= PROBLEM TO WORK ON =
Could you output exactly the lines running from the one containing "Viewport: 512px width, 408px height." to the final line of the listing below, leaving out pictures?

= INFORMATION PROVIDED =

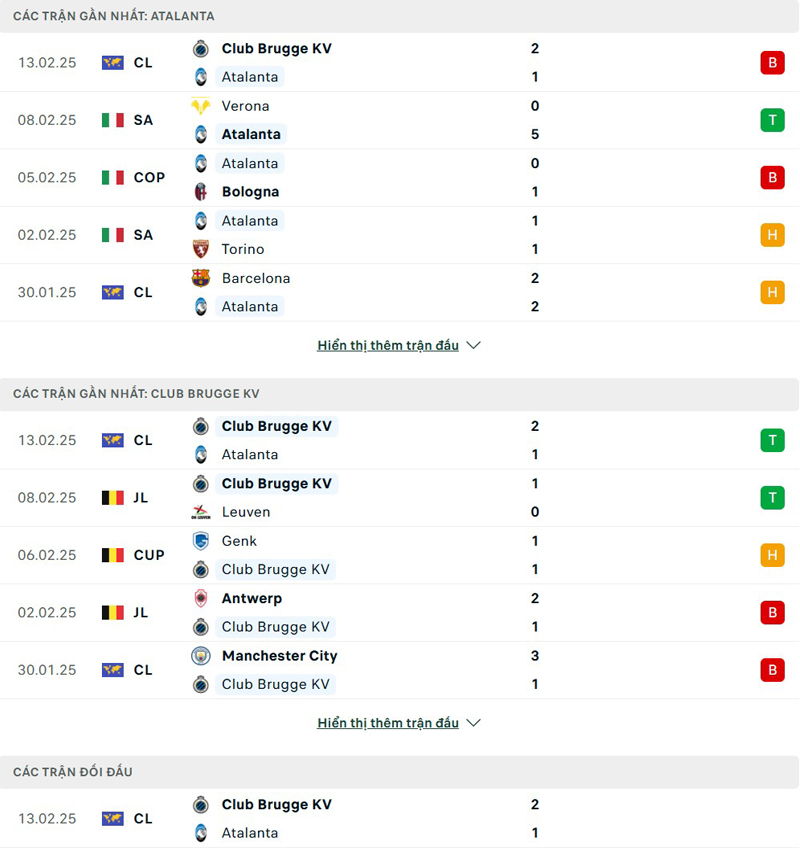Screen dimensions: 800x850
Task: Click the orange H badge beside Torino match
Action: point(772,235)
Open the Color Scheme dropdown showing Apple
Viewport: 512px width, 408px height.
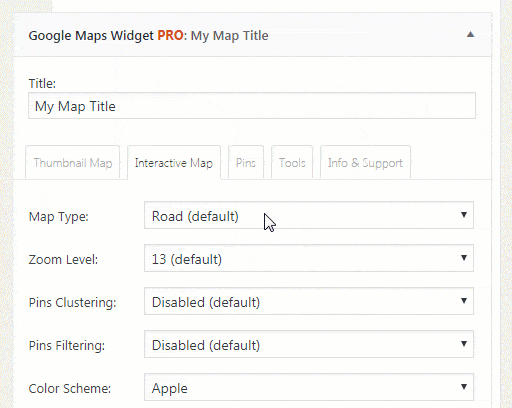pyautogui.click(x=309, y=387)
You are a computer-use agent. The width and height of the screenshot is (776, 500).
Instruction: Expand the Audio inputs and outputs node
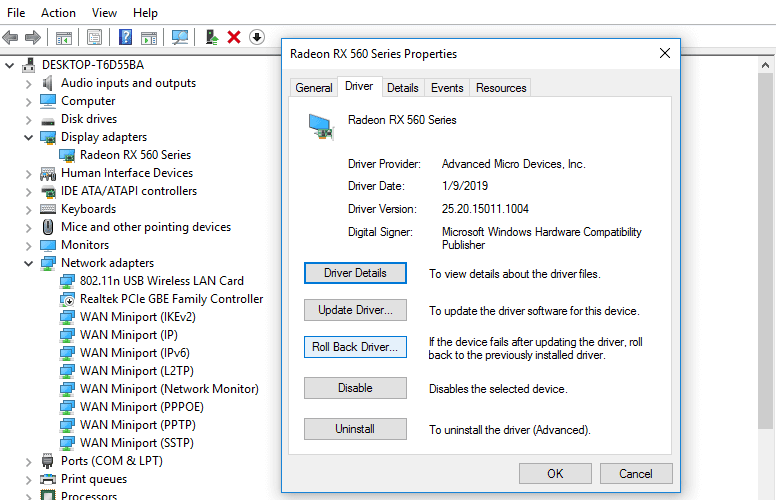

= EXERCISE OUTPUT =
Viewport: 512px width, 408px height.
pyautogui.click(x=309, y=387)
You are a computer-use agent. The width and height of the screenshot is (776, 500).
Instruction: Expand the Audio inputs and outputs node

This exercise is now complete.